La veille, on a eu des échanges gentils, et le lendemain le même colonel rebelle vient et il nous arrête en demandant de repartir. Rien ne présageait qu'on pouvait nous arrêter. On ne nous a même pas signalé la nuit, mais tout à coup l'humeur a changé. Cela veut dire que les humains peuvent changer et la population doit payer le prix fort avec des maltraitances, des rackets.
On a vu des jeunes à qui on a pris leurs motos, leurs bagages. Ils marchaient dans la forêt, seuls, comme ça, des kilomètres. Donc voilà cette question de sécurité. Des endroits laissés entre les mains des rebelles. Ces zones rouges, ce sont des préoccupations pour nous en tant que pasteurs.
DW : Dans cette zone se trouvent encore 20 FACA en otages. C'est dans le Nord aussi. Est-ce que vous avez évoqué ces questions avec les rebelles avec qui vous avez discuté, que vous avez tenté de convaincre de leur parler de la paix en République centrafricaine ?
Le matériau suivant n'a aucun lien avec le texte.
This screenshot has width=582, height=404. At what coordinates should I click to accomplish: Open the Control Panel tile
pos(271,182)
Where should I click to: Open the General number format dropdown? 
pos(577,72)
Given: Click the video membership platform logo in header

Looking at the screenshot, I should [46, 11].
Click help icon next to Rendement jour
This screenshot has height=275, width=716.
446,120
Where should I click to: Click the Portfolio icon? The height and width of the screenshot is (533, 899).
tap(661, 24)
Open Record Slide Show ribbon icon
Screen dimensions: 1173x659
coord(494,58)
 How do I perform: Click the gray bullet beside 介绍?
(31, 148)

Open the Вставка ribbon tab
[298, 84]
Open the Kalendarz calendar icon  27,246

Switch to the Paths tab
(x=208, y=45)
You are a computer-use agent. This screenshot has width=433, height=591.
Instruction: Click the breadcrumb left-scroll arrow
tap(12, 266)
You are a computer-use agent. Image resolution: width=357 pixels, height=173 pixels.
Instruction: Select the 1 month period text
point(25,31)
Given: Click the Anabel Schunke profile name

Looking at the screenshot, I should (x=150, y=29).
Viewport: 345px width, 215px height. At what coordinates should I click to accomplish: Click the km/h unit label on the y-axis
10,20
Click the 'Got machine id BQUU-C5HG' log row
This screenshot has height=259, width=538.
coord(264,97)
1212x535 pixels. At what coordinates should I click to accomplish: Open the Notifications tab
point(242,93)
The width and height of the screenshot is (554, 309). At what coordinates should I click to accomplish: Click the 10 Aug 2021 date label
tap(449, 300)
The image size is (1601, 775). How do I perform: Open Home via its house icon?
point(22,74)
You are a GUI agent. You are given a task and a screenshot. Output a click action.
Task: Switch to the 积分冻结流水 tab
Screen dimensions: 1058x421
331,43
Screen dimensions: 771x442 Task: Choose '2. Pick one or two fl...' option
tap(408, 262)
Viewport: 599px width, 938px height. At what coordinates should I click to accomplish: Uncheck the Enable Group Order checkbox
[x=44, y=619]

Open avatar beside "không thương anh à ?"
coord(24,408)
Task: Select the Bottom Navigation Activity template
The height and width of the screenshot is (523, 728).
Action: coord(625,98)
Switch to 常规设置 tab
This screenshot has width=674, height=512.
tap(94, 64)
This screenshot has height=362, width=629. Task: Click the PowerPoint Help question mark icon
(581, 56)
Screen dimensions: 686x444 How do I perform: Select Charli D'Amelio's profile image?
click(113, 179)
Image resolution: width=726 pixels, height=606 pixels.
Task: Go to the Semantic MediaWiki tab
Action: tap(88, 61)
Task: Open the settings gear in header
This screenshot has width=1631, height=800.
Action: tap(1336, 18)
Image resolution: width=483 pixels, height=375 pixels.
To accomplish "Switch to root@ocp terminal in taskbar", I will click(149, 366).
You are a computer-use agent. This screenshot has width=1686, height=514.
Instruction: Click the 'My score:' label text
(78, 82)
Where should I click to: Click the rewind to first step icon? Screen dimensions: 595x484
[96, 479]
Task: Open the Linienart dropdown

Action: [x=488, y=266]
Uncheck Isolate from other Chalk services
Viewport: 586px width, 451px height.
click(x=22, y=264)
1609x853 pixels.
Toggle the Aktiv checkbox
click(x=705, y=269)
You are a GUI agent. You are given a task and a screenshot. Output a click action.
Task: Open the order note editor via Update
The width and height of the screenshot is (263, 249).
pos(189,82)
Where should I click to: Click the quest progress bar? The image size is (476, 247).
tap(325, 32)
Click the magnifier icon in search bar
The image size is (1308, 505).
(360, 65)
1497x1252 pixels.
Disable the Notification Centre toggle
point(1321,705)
Nous avons évoqué la question plutôt de ceux qui ont été libérés en disant : voilà des gens qui viennent pour faire des études afin de construire des routes. Parce que, une des raisons évoquées au début, c’est l'exclusion, il n'y a pas de route, il n'y a rien. La route contribue au développement et mais les gens qui viennent pour étudier comment faire des pistes, des routes, on les prend en otage. Est ce qu'on ne devient pas alors ennemi de son propre développement ?
Ce sont des questions qu'on a posées pour les autres frères, étant donné que d'une région à l'autre, les groupes sont différents.. Voilà pourquoi nous avons évoqué la question des pistes ou des gens qui sont partis pour les routes.
DW : Après le dialogue républicain, quelle lecture faites-vous des avancées et de ce qui pourrait amener véritablement la paix en République centrafricaine?
Nous avons toujours demandé à ce que le dialogue soit inclusif. On a vu que certains n'y ont pas pris part. Nous avons constaté aussi que beaucoup sont restés en retrait et ceux qui sont restés en retrait n'ont pas encore enclenché la dynamique. Ceux qui sont au pouvoir continuent leur marche en pensant qu’il ne faut travailler qu’avec ceux qui sont déjà engagés.
Nous, nous pensons que tant qu'il y aura des frustrations, tant qu'il y aura encore des gens en dehors du bateau, nous aurons toujours ces préoccupations et des interrogations. Donc il est temps d'être sincères et authentiques dans le dialogue que nous engageons. Et quand on prend des résolutions, il faut les appliquer.
Ça fait un an, encore un an avec l'insécurité, avec des difficultés financières… Mais nous pensons que rien ne remplacera le dialogue sincère, authentique entre les fils et les filles de ce pays qui aiment ce pays et qui veulent préparer un avenir autre que ce que nous connaissons. Et nous espérons que les uns et les autres sauront taire leurs intérêts égoïstes, partisans pour envisager l'avenir ensemble et ça c'est non négociable. Sinon nous allons tourner en rond.